| Bereitgestellter Text |
· · · ·
Charakterklassen beim Schreiben von Romanen

Wenn Sie einen Roman schreiben bzw. planen, sollten Sie keinesfalls alle Charaktere, die Ihre Romanwelt bevölkern, in einen Topf werfen.

Charaktere sind nicht gleich Charaktere. Sie haben unterschiedliche Funktionen und ihre Bedeutung für die Handlung des Romans wiegt, um sie mal mit den Bleigewichten auf einer klasschen Apothekerwaage zu vergleichen, unterschiedlich schwer. Damit also Ihre Handlung ‚ausgewogen‘ und ‚im Gleichgewicht‘ ist, müssen Sie (unter anderem) auch das handlungsmäßige Gewicht Ihrer Romancharaktere gut ausbalancieren.

Der wichtigste Schritt hierfür ist die Aufteilung der Romancharaktere in fünf unterschiedliche Klassen:

  • Hauptfiguren
  • Zweite Garde
  • Nebenfiguren
  • Statisten
  • Faktoren.

Schauen wir uns diese Charakterklassen (um mal einen Begriff aus der Welt der Rollenspiele auszuborgen), einmal näher an:

Hauptfiguren ist leicht definiert: Die Klasse der Hauptfiguren besteht ausschließlich aus den Protagonisten und Antagonisten Ihres Romans – oft stark vereinfachend auch als ‚Helden‘ und ‚Schurken‘ bezeichnet.
· · · ·
| Aufgabenbeschreibung |
Aus welchen Figuren besteht laut dem Text zu Charakterklassen die Klasse der Hauptfiguren? Die Zeilen sind eigenständiges Material und gehören nicht zum Text zu Charakterklassen.

| Zeilen des Datensatzes |
· · · ·
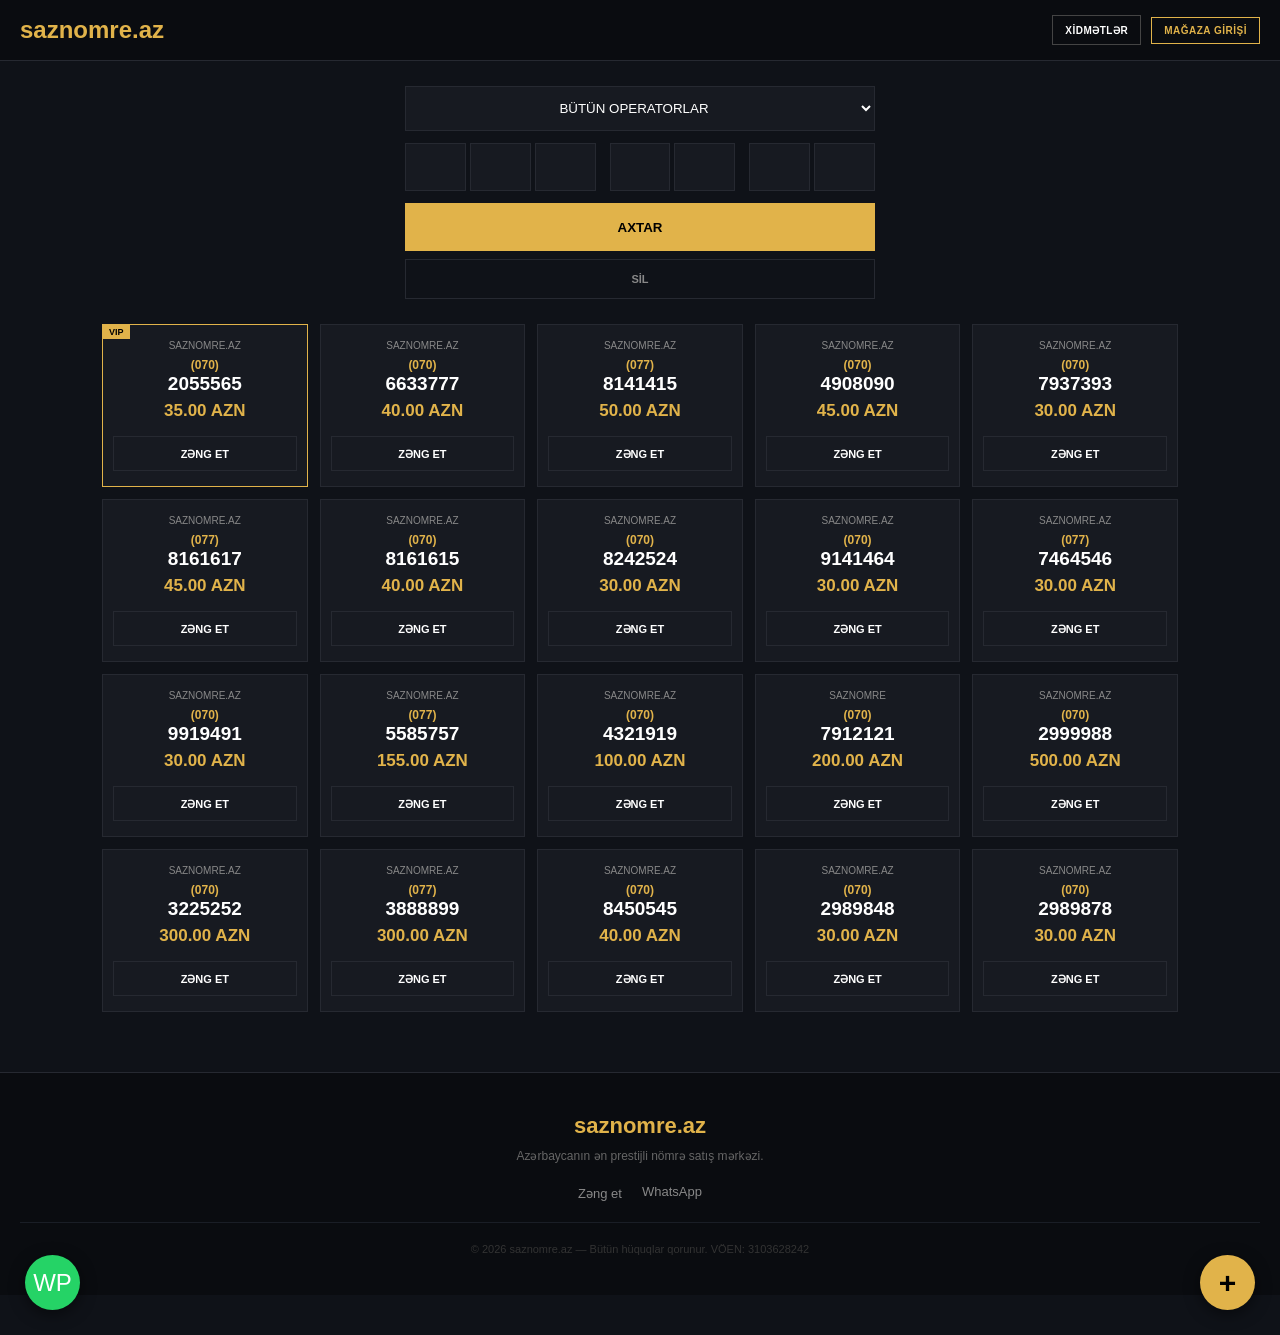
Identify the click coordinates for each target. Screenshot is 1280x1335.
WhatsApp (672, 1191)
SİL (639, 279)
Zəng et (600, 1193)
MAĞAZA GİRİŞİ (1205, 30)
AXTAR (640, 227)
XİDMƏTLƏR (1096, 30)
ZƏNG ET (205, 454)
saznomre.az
· · · ·
| Vollständige Antwort |
Ausschließlich aus den Protagonisten und Antagonisten des Romans.